__Problem details__
Repeat every line of the data below word for word, leaving the pictures out of your answer.

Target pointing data

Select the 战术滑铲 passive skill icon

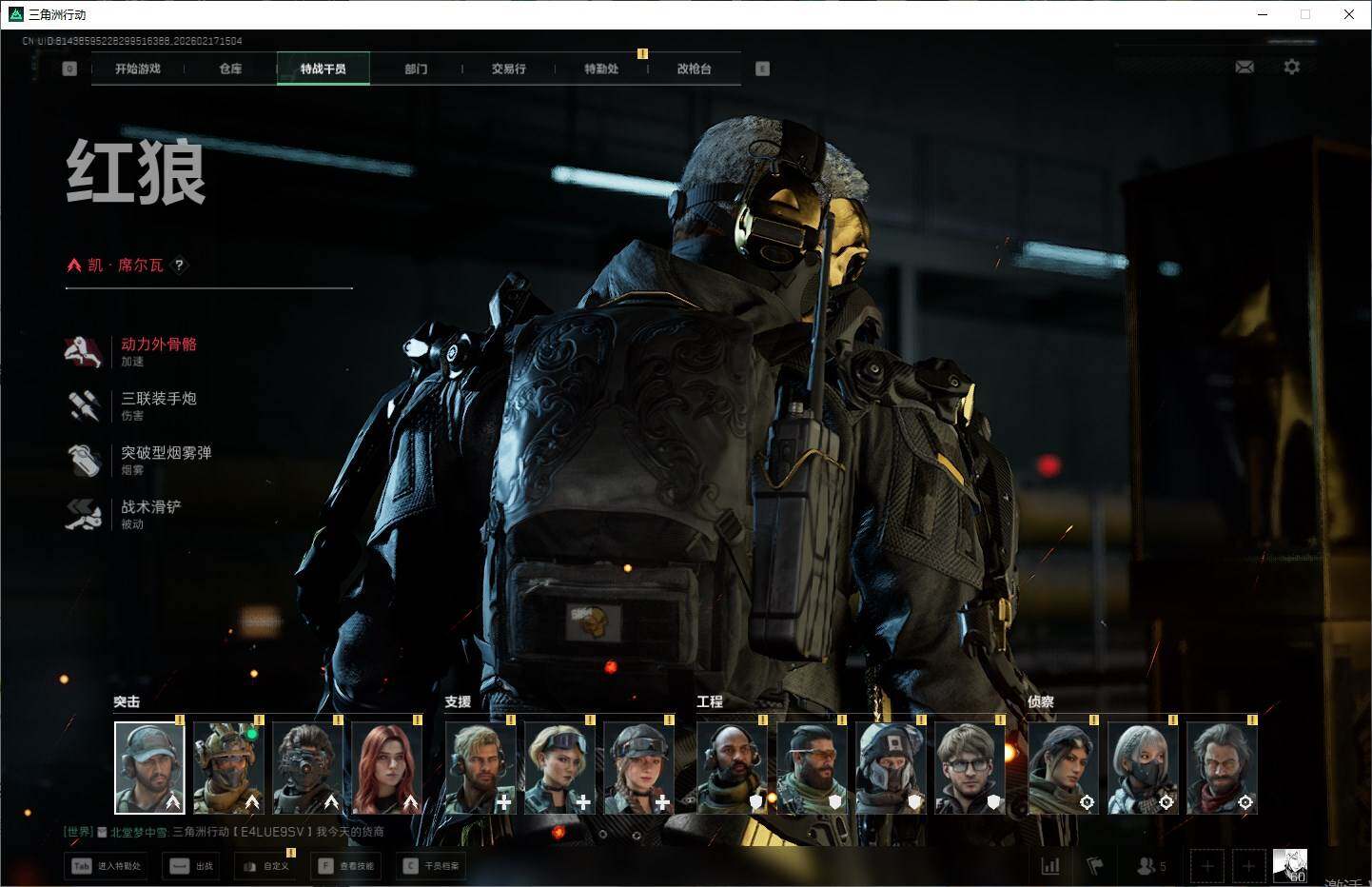click(x=84, y=514)
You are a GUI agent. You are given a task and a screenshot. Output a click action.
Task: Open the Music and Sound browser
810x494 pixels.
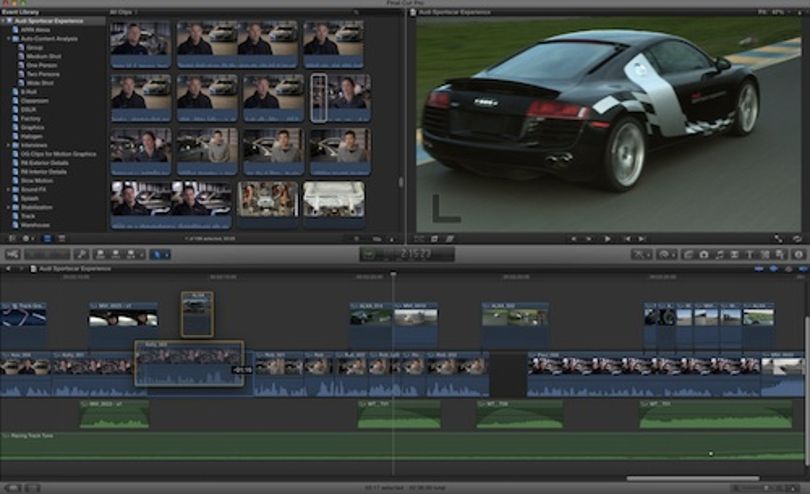(x=719, y=254)
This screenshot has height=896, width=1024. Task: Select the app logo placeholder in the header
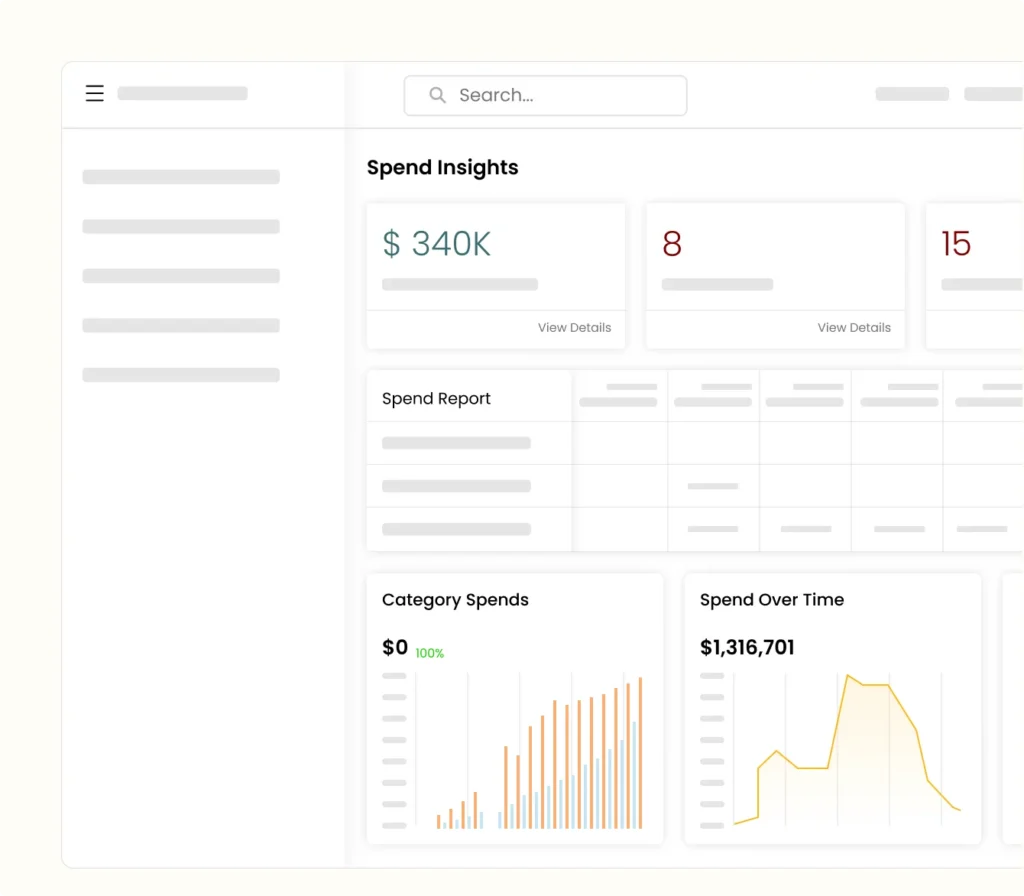182,92
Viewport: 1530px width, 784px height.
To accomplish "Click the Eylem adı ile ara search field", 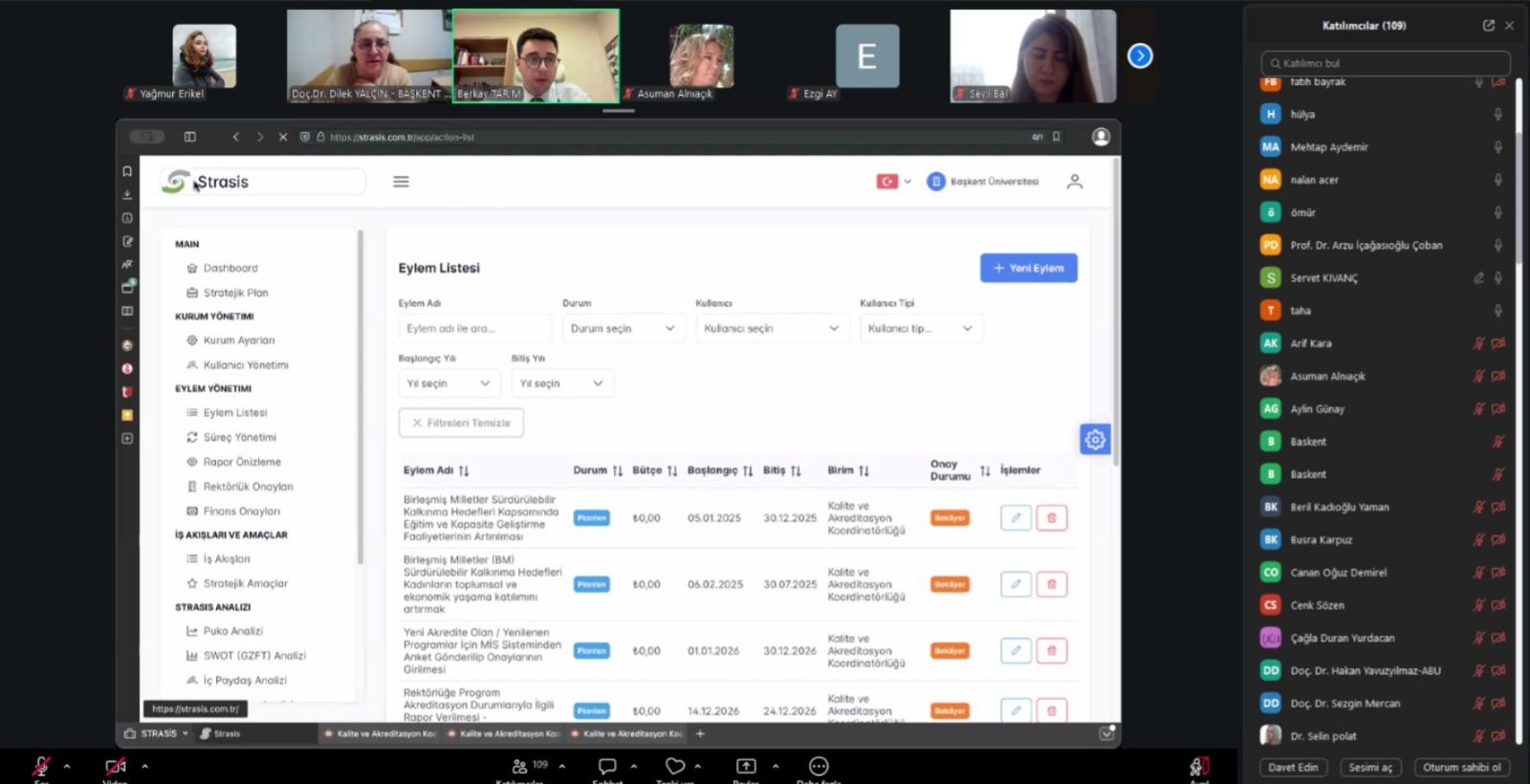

__Response below__
Select the 战术滑铲 passive skill icon

click(x=84, y=514)
You are a GUI agent. You are given a task and a screenshot. Output a click action.
Task: Open the Music and Sound browser
810x494 pixels.
(x=719, y=254)
This screenshot has height=896, width=1024. Task: Select the app logo placeholder in the header
182,92
Viewport: 1530px width, 784px height.
To accomplish "Click the Eylem adı ile ara search field", 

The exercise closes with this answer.